Three individuals with direct knowledge of the subject told Reuters that Japan’s Olympus Corp is close to selling its microscope arm to a private equity company in a deal that could fetch more than 300 billion yen ($2.2 billion).
Bain Capital has emerged as the frontrunner, according to two people with intimate knowledge of the transaction.
This month, Carlyle Group (NASDAQ:CG) and KKR & Co (NYSE:KKR) also lodged binding bids for the unit that manufactures microscopes, industrial endoscopes, and x-ray analysers, according to three sources with direct knowledge.
According to Refinitiv statistics, if this transaction is completed, it will be the company’s largest divestiture to date. Olympus has been reorganizing in recent years with the intent of focusing entirely on medical technology.
A spokesperson for Olympus stated that no decisions have been made at this time and that the business will make announcements as appropriate, declining to provide any information.
KKR, Bain, and Carlyle declined to comment.
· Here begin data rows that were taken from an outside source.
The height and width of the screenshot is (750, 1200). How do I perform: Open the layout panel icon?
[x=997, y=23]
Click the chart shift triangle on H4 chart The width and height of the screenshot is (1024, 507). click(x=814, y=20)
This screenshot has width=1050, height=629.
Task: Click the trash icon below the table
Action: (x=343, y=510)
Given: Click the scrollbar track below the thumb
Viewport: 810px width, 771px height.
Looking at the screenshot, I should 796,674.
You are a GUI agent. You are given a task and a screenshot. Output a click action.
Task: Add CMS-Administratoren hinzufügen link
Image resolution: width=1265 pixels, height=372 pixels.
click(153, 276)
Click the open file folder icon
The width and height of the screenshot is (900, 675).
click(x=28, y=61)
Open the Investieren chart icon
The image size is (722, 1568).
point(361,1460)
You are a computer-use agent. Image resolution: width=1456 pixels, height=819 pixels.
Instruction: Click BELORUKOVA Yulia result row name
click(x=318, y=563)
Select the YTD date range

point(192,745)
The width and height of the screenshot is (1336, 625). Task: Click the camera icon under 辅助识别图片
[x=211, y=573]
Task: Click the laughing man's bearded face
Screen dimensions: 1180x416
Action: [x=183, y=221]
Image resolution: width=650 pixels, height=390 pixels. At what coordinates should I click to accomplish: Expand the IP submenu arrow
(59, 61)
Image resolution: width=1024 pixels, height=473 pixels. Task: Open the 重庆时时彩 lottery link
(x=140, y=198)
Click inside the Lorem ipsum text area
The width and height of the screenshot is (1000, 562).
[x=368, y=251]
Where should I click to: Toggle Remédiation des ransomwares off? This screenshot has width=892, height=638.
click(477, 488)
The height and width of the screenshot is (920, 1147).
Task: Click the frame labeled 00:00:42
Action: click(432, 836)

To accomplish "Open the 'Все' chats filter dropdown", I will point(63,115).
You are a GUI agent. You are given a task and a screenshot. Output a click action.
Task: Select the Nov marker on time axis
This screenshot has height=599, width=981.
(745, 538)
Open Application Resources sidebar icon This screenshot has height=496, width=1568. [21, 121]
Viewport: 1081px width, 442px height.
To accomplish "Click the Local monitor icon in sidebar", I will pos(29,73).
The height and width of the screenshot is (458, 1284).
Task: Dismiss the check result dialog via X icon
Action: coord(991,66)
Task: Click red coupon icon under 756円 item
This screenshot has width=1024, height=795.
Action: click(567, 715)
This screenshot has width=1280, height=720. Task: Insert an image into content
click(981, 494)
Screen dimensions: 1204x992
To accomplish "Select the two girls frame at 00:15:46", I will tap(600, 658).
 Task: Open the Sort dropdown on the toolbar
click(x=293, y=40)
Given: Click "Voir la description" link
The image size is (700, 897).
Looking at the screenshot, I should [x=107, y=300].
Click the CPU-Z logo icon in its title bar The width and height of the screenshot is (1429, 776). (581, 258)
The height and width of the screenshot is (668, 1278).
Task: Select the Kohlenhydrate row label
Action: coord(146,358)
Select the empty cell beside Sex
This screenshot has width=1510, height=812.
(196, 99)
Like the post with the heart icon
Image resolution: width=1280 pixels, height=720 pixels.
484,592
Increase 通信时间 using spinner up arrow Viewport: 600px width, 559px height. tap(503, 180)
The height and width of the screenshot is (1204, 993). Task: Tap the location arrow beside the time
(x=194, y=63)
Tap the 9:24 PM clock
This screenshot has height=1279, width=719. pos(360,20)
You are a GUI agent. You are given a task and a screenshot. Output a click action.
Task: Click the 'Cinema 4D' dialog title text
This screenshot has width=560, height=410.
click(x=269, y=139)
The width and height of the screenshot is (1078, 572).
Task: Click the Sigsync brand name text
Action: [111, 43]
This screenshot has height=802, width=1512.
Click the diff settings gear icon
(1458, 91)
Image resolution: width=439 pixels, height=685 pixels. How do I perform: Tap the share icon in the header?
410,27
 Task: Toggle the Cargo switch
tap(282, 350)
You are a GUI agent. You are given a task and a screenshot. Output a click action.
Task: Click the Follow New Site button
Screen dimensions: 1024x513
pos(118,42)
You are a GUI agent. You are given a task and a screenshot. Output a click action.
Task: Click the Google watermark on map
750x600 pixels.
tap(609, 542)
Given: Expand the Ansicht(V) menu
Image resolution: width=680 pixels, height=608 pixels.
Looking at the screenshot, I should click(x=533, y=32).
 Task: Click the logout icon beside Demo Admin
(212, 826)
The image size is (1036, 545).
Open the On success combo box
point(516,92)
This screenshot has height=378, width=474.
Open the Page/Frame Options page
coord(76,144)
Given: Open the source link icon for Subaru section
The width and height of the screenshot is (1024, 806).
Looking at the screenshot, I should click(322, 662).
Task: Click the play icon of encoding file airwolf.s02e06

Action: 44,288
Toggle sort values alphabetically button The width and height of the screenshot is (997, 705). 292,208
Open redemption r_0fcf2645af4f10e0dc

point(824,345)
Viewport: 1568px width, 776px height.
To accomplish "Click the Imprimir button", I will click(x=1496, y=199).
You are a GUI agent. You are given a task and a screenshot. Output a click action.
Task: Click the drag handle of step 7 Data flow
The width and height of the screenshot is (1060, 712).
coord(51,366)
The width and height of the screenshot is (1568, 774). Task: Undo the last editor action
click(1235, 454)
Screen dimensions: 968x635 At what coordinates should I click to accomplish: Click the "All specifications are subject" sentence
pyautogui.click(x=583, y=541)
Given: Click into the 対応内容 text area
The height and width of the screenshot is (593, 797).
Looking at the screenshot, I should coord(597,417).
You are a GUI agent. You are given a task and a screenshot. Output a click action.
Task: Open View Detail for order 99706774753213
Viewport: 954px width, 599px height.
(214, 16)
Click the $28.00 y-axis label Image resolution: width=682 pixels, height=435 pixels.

All sources declined to be identified due to the secret nature of the material.
In April, Olympus, which began as a domestic microscope manufacturer more than a century ago, split off the unit and renamed it Evident Corp.
At the end of March, Evident’s total assets were valued at 143,3 billion yen, and the company projects an operating profit of 26.5 billion yen for the current fiscal year.
As part of its restructuring, Olympus has allowed activist investor ValueAct Capital onto its board, acquired several overseas medical-equipment companies, and sold its long-losing digital camera business.